EXERCISE AIM | Search the material below for the word "Toggle". Copy every line that has it.

====

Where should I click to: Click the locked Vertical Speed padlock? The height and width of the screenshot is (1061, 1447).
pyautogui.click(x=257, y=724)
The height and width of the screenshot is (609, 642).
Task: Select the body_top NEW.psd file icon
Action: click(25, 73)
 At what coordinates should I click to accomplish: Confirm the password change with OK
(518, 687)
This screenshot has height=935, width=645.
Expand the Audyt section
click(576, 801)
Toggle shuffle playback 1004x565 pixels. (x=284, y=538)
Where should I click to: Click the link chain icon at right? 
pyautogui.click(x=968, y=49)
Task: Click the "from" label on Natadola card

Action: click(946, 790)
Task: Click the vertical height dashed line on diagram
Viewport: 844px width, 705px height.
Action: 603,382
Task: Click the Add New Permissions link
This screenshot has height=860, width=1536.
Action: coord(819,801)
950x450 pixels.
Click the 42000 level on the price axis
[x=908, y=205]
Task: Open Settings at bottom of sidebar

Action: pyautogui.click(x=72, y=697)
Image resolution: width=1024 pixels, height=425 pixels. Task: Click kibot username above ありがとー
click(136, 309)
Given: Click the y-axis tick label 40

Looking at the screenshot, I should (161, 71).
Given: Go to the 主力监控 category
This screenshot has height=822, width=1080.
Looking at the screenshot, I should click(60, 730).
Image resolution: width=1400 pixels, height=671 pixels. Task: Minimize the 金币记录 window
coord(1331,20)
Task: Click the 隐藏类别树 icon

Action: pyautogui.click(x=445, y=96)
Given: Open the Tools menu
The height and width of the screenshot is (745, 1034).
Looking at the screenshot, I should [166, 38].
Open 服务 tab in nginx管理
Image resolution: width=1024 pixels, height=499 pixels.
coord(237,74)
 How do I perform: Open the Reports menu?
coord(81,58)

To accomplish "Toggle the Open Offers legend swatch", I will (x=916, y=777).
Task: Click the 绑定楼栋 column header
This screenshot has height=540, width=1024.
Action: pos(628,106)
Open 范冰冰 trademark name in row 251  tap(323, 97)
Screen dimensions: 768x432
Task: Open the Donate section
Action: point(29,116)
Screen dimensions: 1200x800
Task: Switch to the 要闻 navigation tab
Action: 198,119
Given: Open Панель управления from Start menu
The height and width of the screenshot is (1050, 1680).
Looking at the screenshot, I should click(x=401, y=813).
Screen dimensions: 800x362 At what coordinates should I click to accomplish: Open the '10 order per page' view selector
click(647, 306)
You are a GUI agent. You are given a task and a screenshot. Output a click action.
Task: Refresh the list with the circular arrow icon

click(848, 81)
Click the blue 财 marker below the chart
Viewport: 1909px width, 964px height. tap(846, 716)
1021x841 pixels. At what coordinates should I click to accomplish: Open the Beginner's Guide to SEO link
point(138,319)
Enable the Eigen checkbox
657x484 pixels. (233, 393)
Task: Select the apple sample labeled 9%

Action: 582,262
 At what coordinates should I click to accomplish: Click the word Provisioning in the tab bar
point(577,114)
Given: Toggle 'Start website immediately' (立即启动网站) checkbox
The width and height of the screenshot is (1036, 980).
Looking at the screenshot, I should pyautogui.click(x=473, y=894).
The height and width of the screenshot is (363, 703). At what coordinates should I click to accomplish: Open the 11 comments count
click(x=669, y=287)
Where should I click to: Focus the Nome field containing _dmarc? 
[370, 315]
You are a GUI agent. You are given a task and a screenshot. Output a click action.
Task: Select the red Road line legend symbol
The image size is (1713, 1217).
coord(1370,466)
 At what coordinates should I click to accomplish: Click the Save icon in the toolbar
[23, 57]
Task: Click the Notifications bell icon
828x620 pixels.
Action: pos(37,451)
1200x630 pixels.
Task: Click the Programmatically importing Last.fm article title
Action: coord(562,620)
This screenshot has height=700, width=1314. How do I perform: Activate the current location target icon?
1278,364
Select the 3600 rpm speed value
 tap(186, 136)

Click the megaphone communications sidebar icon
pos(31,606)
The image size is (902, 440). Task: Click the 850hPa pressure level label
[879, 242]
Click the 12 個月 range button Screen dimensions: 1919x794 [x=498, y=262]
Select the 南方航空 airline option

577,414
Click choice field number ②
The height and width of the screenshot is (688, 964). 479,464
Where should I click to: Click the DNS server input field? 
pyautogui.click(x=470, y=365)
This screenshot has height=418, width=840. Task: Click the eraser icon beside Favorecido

====

ANSWER TO THE PROBLEM |
Toggle shuffle playback 1004x565 pixels. (x=284, y=538)
To accomplish "Toggle the Open Offers legend swatch", I will (x=916, y=777).
Given: Toggle 'Start website immediately' (立即启动网站) checkbox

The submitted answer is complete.